Re: [PATCHv6 6/7] block: protect wbt_lat_usec using q->elevator_lock

Oliver Sang <oliver.sang@xxxxxxxxx> · Tue, 25 Mar 2025 15:08:20 +0800

hi, Nilay,

On Tue, Mar 18, 2025 at 07:13:20PM +0530, Nilay Shroff wrote:
> 
> 
> On 3/17/25 7:10 PM, kernel test robot wrote:
> > 
> > 
> > Hello,
> > 
> > kernel test robot noticed "INFO:task_blocked_for_more_than#seconds" on:
> > 
> > commit: f35c9ef2ba17842de59176b29df32999803bd9fa ("[PATCHv6 6/7] block: protect wbt_lat_usec using q->elevator_lock")
> > url: https://github.com/intel-lab-lkp/linux/commits/Nilay-Shroff/block-acquire-q-limits_lock-while-reading-sysfs-attributes/20250304-182738
> > base: https://git.kernel.org/cgit/linux/kernel/git/axboe/linux-block.git for-next
> > patch link: https://lore.kernel.org/all/20250304102551.2533767-7-nilay@xxxxxxxxxxxxx/
> > patch subject: [PATCHv6 6/7] block: protect wbt_lat_usec using q->elevator_lock
> > 
> > in testcase: fio-basic
> > version: fio-x86_64-3.38-1_20250308
> > with following parameters:
> > 
> > 	runtime: 300s
> > 	disk: 1HDD
> > 	fs: btrfs
> > 	nr_task: 100%
> > 	test_size: 128G
> > 	rw: randwrite
> > 	bs: 4M
> > 	ioengine: posixaio
> > 	cpufreq_governor: performance
> > 
> > 
> > 
> > config: x86_64-rhel-9.4
> > compiler: gcc-12
> > test machine: 64 threads 2 sockets Intel(R) Xeon(R) Gold 6346 CPU @ 3.10GHz (Ice Lake) with 256G memory
> > 
> > (please refer to attached dmesg/kmsg for entire log/backtrace)
> > 
> > 
> > 
> > If you fix the issue in a separate patch/commit (i.e. not just a new version of
> > the same patch/commit), kindly add following tags
> > | Reported-by: kernel test robot <oliver.sang@xxxxxxxxx>
> > | Closes: https://lore.kernel.org/oe-lkp/202503171650.cc082b66-lkp@xxxxxxxxx
> > 
> > 
> > [  991.017071][  T472] INFO: task umount:12320 blocked for more than 491 seconds.

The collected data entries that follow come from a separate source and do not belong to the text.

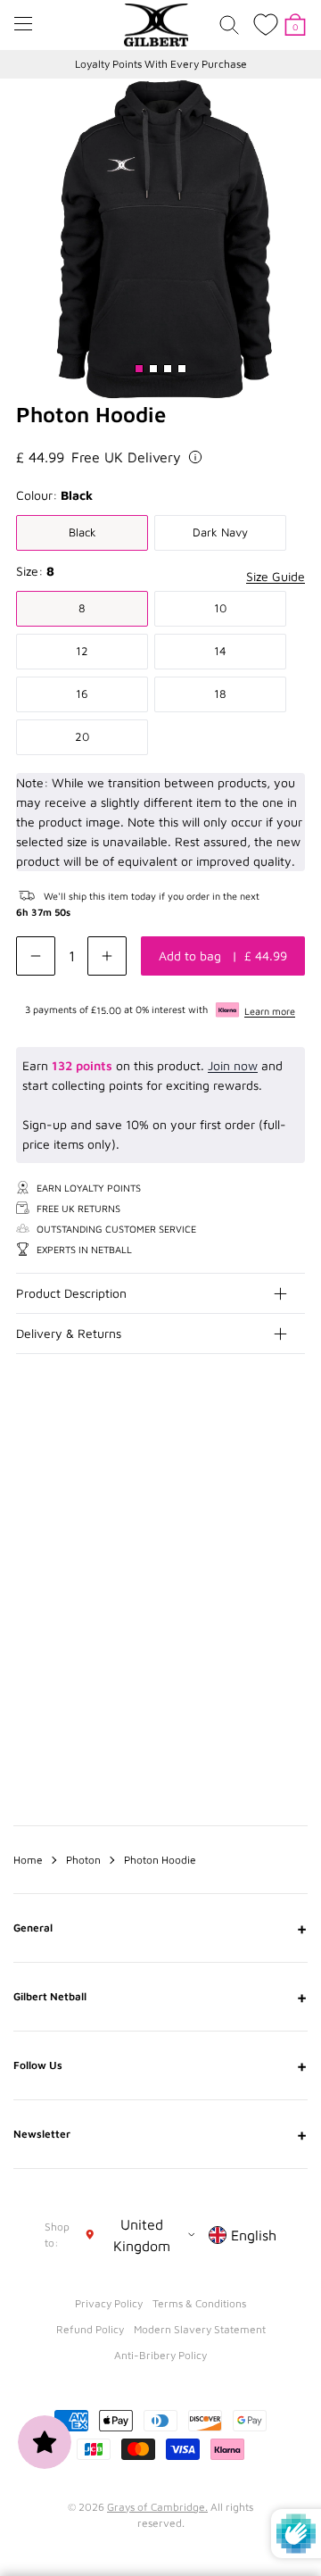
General (160, 1927)
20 (82, 736)
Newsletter (160, 2134)
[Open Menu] (23, 23)
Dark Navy (220, 532)
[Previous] (257, 1484)
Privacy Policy (109, 2303)
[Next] (292, 1484)
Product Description (71, 1292)
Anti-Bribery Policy (160, 2355)
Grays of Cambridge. (157, 2507)
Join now (233, 1065)
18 (220, 693)
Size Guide (275, 576)
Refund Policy (90, 2329)
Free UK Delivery (126, 457)
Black (82, 532)
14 (220, 651)
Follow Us (160, 2065)
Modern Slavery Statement (200, 2329)
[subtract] (35, 956)
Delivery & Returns (68, 1333)
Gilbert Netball (160, 1996)
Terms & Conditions (199, 2303)
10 (220, 608)
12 (82, 651)
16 (82, 693)
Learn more (269, 1011)
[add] (107, 956)
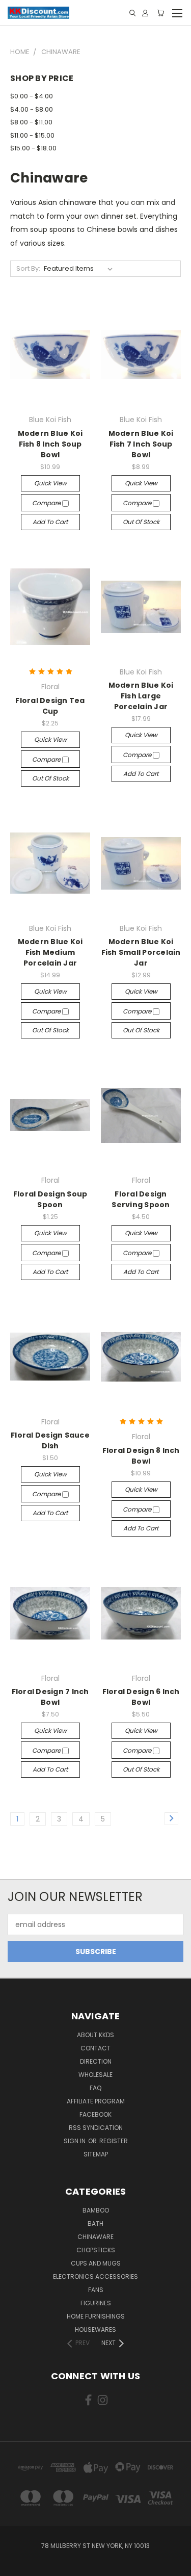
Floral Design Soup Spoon (50, 1199)
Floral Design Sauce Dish (50, 1440)
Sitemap (96, 2154)
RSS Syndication (96, 2127)
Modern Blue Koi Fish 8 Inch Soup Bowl (50, 444)
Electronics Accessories (95, 2276)
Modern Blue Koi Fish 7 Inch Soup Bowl (141, 444)
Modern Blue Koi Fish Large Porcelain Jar (141, 696)
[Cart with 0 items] (160, 13)
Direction (96, 2061)
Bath (95, 2223)
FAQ (95, 2088)
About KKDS (95, 2035)
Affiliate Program (96, 2101)
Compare (47, 503)
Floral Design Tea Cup (50, 705)
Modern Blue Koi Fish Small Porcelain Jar (141, 952)
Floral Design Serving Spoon (141, 1199)
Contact (95, 2048)
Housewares (95, 2329)
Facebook (95, 2114)
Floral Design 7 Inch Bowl (50, 1696)
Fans (95, 2289)
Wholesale (95, 2074)
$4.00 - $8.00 (31, 109)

> > [  991.024314][  T472]       Tainted: G        W          6.14.0-rc5-00192-gf35c9ef2ba17 #1
> > [  991.032414][  T472] "echo 0 > /proc/sys/kernel/hung_task_timeout_secs" disables this message.
> > [  991.040948][  T472] task:umount          state:D stack:0     pid:12320 tgid:12320 ppid:12317  task_flags:0x400100 flags:0x00004002
> > [  991.052695][  T472] Call Trace:
> > [  991.055849][  T472]  <TASK>
> > [ 991.058658][ T472] __schedule (kernel/sched/core.c:5378 kernel/sched/core.c:6765) 

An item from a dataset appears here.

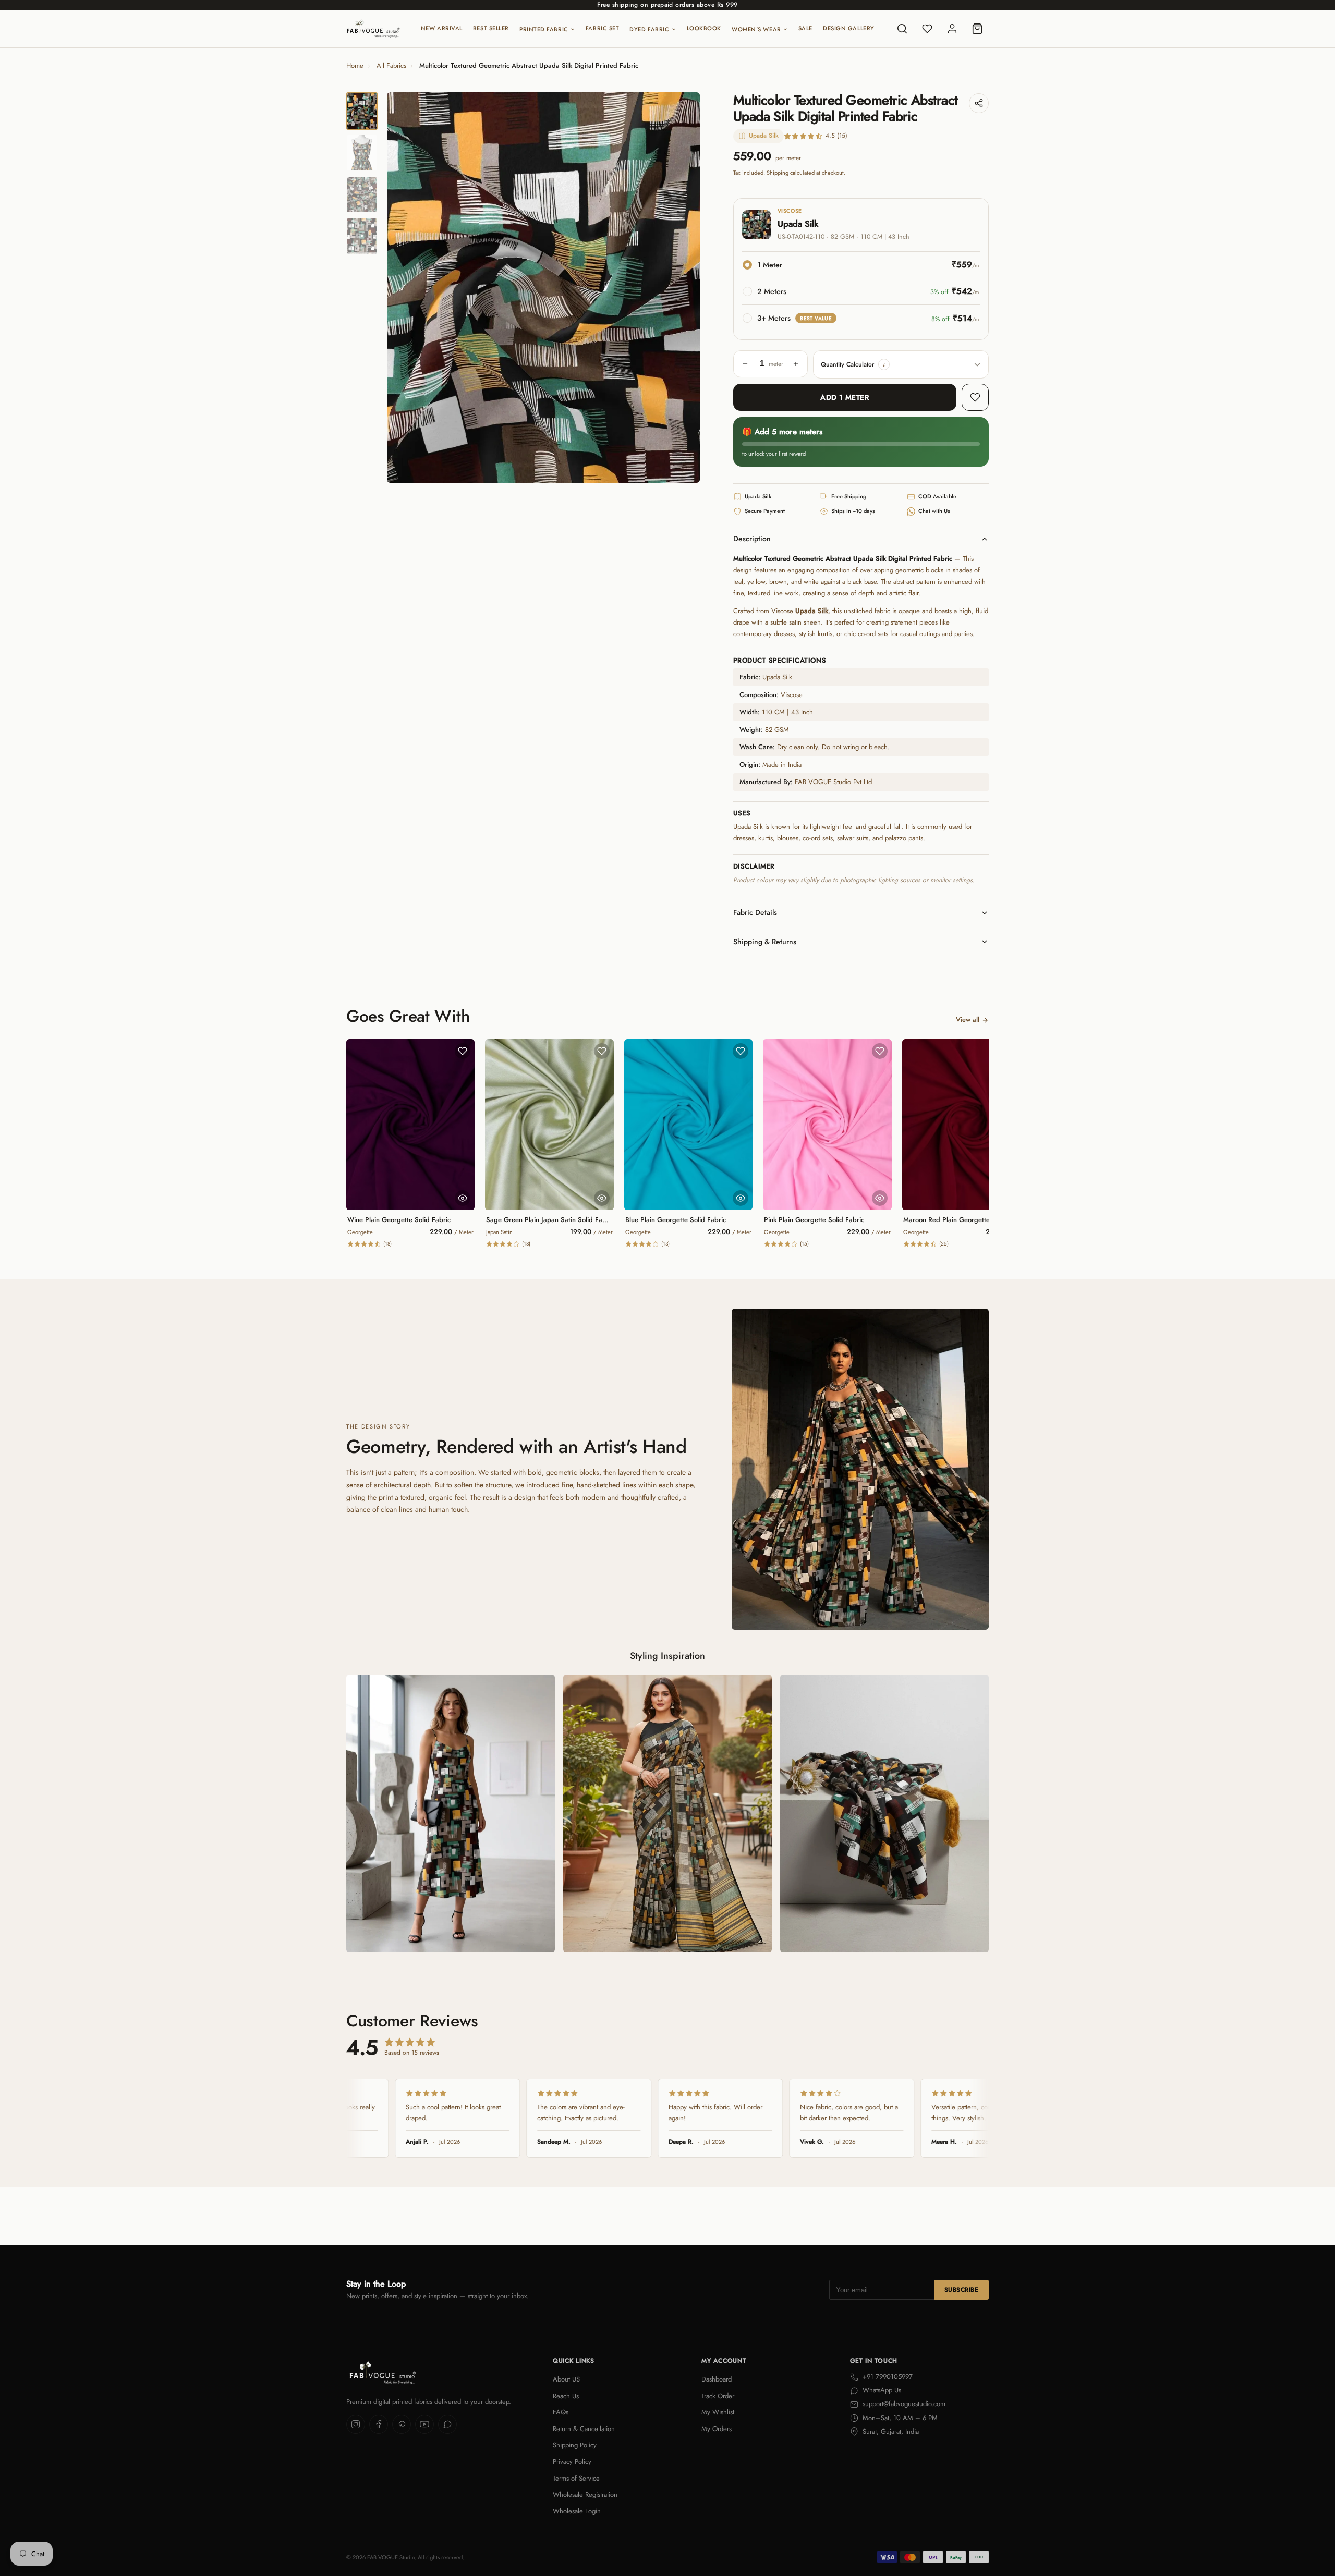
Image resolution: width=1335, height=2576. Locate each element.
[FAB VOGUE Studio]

> > [ 991.062856][ T472] schedule (arch/x86/include/asm/bitops.h:206 arch/x86/include/asm/bitops.h:238 include/linux/thread_info.h:192 include/linux/thread_info.h:208 include/linux/sched.h:2149 kernel/sched/core.c:6844 kernel/sched/core.c:6857) 
> > [ 991.066706][ T472] wb_wait_for_completion (fs/fs-writeback.c:216 fs/fs-writeback.c:213) 
> > [ 991.071773][ T472] ? __pfx_autoremove_wake_function (kernel/sched/wait.c:383) 
> > [ 991.077702][ T472] __writeback_inodes_sb_nr (fs/fs-writeback.c:2736) 
> > [ 991.082936][ T472] sync_filesystem (fs/sync.c:55 fs/sync.c:30) 
> > [ 991.087390][ T472] generic_shutdown_super (fs/super.c:622) 
> > [ 991.092538][ T472] kill_anon_super (fs/super.c:434 fs/super.c:1238) 
> > [ 991.096991][ T472] btrfs_kill_super (fs/btrfs/super.c:2101) btrfs 
> > [ 991.102280][ T472] deactivate_locked_super (fs/super.c:473) 
> > [ 991.107678][ T472] cleanup_mnt (fs/namespace.c:281 fs/namespace.c:1414) 
> > [ 991.112082][ T472] task_work_run (kernel/task_work.c:227 (discriminator 1)) 
> > [ 991.116534][ T472] syscall_exit_to_user_mode (include/linux/resume_user_mode.h:50 kernel/entry/common.c:114 include/linux/entry-common.h:329 kernel/entry/common.c:207 kernel/entry/common.c:218) 
> > [ 991.122197][ T472] do_syscall_64 (arch/x86/entry/common.c:102) 
> > [ 991.126731][ T472] ? do_syscall_64 (arch/x86/entry/common.c:102) 
> > [ 991.131430][ T472] ? __count_memcg_events (mm/memcontrol.c:583 mm/memcontrol.c:857) 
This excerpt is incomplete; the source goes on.